= Excerto do documento =
Bloco questiona Governo: Já existem planos de reflorestação e gestão para as Matas Litorais ardidas?

O Bloco questionou o Governo sobre os Planos de Reflorestação e de Gestão Florestal para as diversas matas ardidas, que até hoje ainda são desconhecidos. Questiona também sobre a aceitação do ICNF das várias propostas realizadas pela Comissão Científica para a Recuperação das Matas Litorais, e se as mesmas serão integradas nos planos em falta. Esta foi a primeira pergunta ao Governo subscrita pelo deputado eleito pelo distrito de Leiria, Ricardo Vicente.

= O que fazer =
Responda às perguntas seguintes com base no texto sobre as matas litorais ardidas.
(a) Que dois tipos de planos para as matas ardidas continuam, segundo o texto, desconhecidos até hoje?
(b) Que comissão fez as propostas cuja aceitação pelo ICNF o Bloco questiona?
(c) Que deputado subscreveu a pergunta e por que distrito foi eleito?

= Registos apresentados =

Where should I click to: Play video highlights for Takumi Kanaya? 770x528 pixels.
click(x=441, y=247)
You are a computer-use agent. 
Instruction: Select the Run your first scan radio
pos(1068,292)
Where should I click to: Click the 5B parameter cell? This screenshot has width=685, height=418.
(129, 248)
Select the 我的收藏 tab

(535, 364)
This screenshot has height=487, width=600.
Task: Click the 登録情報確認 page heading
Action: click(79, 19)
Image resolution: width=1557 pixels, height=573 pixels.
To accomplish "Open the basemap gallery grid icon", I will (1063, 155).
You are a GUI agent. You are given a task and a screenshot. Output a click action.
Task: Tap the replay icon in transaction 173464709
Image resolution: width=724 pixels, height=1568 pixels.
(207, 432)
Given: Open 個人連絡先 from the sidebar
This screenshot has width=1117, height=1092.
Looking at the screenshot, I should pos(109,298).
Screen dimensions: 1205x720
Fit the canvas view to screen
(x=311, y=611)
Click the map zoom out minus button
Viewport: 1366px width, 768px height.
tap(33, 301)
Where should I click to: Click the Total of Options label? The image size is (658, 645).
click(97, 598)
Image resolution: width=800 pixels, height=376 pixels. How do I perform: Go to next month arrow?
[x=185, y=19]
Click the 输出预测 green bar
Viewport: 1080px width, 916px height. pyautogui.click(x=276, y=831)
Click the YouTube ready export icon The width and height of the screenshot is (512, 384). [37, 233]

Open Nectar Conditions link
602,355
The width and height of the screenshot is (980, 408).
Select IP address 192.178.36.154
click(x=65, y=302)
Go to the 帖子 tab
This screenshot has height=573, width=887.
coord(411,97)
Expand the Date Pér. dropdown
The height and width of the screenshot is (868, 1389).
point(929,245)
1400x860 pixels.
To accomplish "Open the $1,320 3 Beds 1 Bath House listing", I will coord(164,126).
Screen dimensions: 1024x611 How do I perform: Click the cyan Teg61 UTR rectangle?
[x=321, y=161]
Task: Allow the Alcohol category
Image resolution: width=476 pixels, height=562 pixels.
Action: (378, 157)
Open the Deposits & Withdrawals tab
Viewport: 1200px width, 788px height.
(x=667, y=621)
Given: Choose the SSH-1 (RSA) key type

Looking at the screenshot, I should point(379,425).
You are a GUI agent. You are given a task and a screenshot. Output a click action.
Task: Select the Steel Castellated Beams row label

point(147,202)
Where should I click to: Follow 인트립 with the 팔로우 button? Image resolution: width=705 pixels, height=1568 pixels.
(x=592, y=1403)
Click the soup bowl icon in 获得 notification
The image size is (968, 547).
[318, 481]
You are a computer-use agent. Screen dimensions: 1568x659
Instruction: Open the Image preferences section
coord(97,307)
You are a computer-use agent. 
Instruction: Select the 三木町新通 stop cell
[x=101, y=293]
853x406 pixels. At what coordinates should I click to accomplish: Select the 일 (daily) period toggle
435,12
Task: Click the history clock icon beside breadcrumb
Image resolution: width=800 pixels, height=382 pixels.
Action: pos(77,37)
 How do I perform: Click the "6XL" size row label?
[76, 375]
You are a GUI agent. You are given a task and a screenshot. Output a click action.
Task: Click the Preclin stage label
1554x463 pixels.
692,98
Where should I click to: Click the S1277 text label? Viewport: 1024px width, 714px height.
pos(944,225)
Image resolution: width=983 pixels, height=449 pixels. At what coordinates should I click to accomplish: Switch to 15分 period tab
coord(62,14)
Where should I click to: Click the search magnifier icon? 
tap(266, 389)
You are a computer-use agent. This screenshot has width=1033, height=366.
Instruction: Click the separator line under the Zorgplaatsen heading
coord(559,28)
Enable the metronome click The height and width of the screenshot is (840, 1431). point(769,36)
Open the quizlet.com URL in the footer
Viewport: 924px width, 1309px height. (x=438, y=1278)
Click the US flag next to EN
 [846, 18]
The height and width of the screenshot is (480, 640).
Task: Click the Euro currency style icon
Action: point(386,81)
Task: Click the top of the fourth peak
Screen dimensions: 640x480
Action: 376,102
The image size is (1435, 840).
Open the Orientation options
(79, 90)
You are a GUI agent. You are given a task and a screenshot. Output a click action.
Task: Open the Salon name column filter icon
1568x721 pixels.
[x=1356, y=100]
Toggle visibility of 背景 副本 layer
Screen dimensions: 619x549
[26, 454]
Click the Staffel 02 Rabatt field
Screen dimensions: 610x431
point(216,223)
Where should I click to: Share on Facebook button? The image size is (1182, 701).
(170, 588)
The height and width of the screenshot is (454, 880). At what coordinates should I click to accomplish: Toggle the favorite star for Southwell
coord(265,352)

= Resposta ao exercício =
(a) Os Planos de Reflorestação e os Planos de Gestão Florestal.
(b) A Comissão Científica para a Recuperação das Matas Litorais.
(c) Ricardo Vicente, eleito pelo distrito de Leiria.